▶ ASSIGNED TASK 1: Repeat the part of the glucose and Hawaiian ancestry abstract below, starting with "Subjects: A total" and going on through "activity. Medical history.".
▶ ASSIGNED TASK 2: Translate into Spanish this sentence from the glucose and Hawaiian ancestry abstract: "Sample sizes in statistical analyses varied due to missing data and selection criteria based on ethnic ancestry."

▶ EXTRACT PROVIDED:
Relationship between plasma glucose concentrations and Native Hawaiian Ancestry: The Native Hawaiian Health Research Project
A. Grandinetti, J. Keawe’aimoku Kaholokula, H.K. Chang, R. Chen, B.L. Rodriguez, J.S. Melish and J.D. Curb
International Journal of Obesity
Objective: To investigate the relationship between fasting glucose and 2 h glucose with percentage of Hawaiian ancestry and ethnic admixture.
Design: Cross-sectional epidemiological study of type 2 diabetes and heart disease risk factor prevalence among Native Hawaiians.
Subjects: A total of 578 Native Hawaiians residing in two rural communities were examined between 1993 and 1996. Sample sizes in statistical analyses varied due to missing data and selection criteria based on ethnic ancestry.
Measurements: Percentage of Hawaiian ancestry and non-Hawaiian ethnic admixture, assessed by self-report. Fasting and 2 h post glucose challenge plasma glucose levels. Anthropometric measures (height, weight, waist and hip circumferences). Self-report of diet and physical activity. Medical history.
Results: Increased Hawaiian blood quantum was significantly associated with increased fasting glucose (P=0.0047), increased body mass index (BMI; P<0.0001), waist-to-hip ratio (WHR; P=0.0103), and age (P<0.0001), but not with leisure time physical activity and total dietary caloric intake. This association was attenuated after adjusting for BMI and WHR, but not by age-adjustment alone. However, when the effects of descent from other ethnic groups was examined in a subset of participants, full-Hawaiians had significantly higher fasting glucose concentrations (7.28 mmol/l) than part-Hawaiians after adjustments for age, gender, BMI and WHR. In contrast, part-Hawaiians of predominantly Asian ancestry had the highest 2 h glucose concentrations (7.62 mmol/l).
Conclusion: These results suggest that ethnic admixture may be an important, but extremely complex, factor concerning the high prevalence of type 2 diabetes observed among this population. The complexity of this relationship may have obscured the relationship between ancestry and glucose tolerance in earlier observations of this population.

(Saved entries)

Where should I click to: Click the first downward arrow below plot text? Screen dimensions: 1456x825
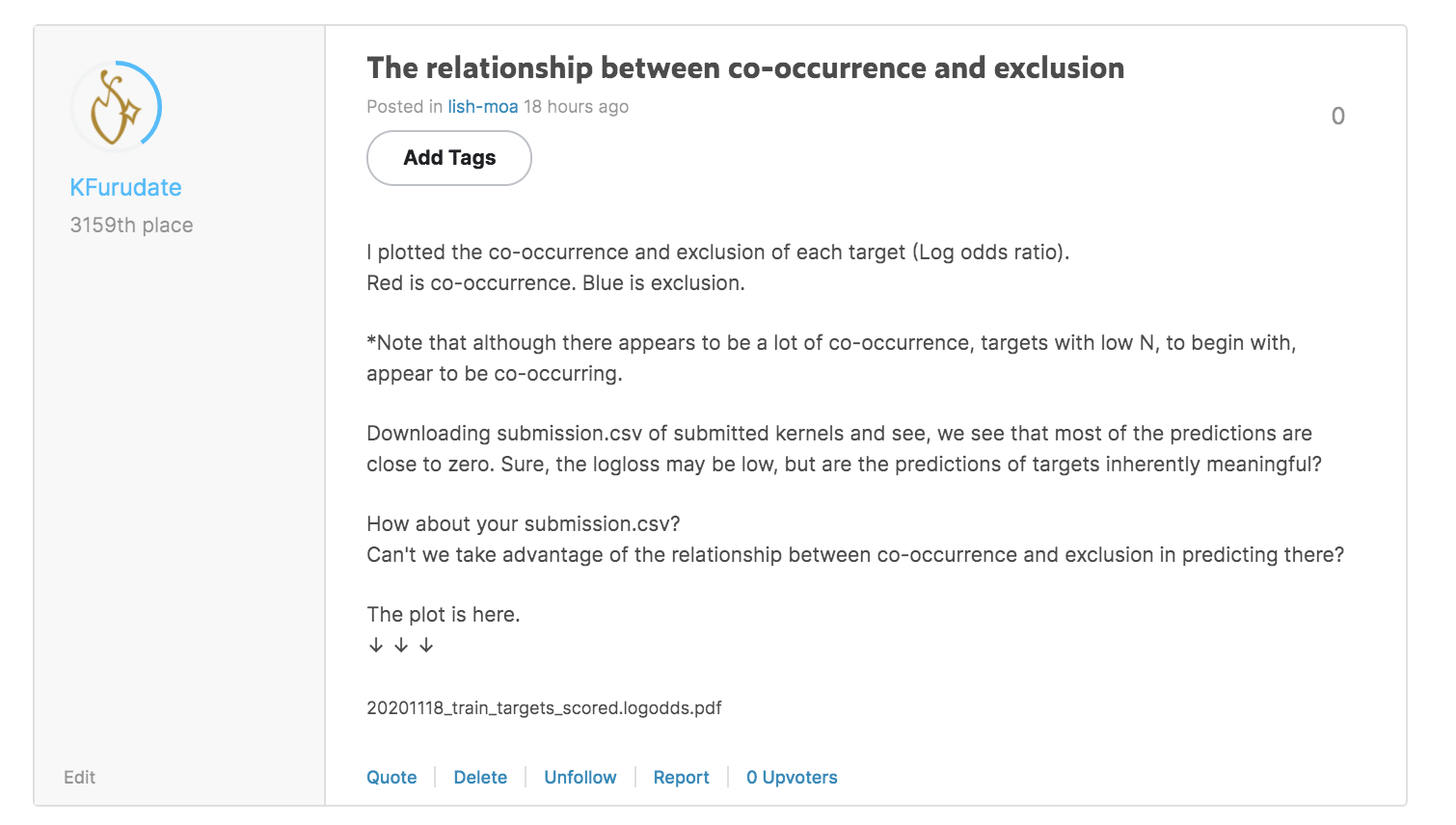point(376,644)
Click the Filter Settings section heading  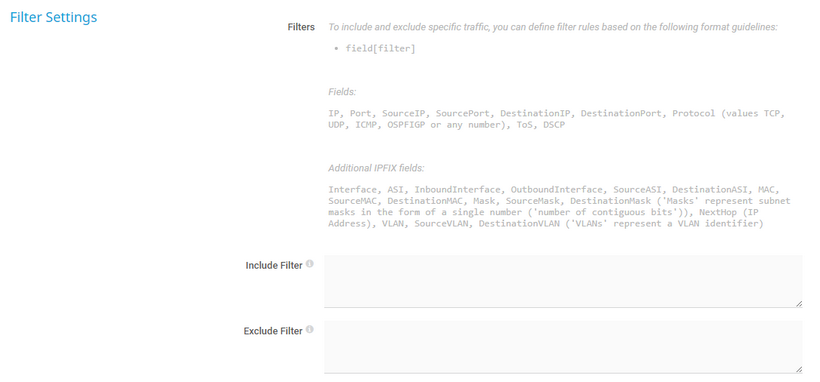coord(53,17)
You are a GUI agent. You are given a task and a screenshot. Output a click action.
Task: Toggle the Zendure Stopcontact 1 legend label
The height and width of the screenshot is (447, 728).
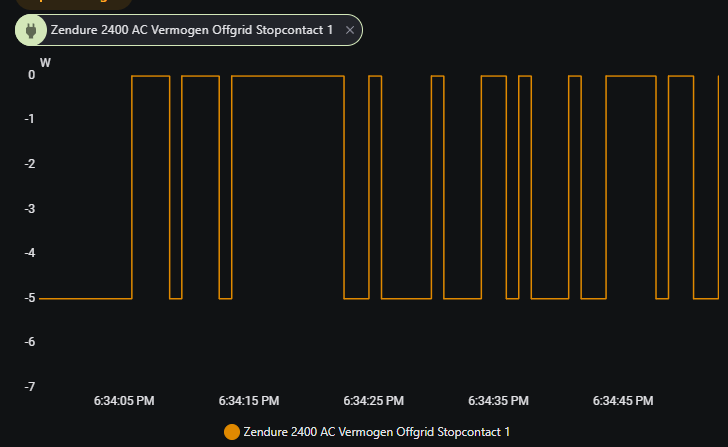click(377, 432)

▶ PROBLEM SOLUTION 1:
Subjects: A total of 578 Native Hawaiians residing in two rural communities were examined between 1993 and 1996. Sample sizes in statistical analyses varied due to missing data and selection criteria based on ethnic ancestry.
Measurements: Percentage of Hawaiian ancestry and non-Hawaiian ethnic admixture, assessed by self-report. Fasting and 2 h post glucose challenge plasma glucose levels. Anthropometric measures (height, weight, waist and hip circumferences). Self-report of diet and physical activity. Medical history.

▶ PROBLEM SOLUTION 2: Los tamaños de muestra en los análisis estadísticos variaron debido a datos faltantes y a criterios de selección basados en la ascendencia étnica.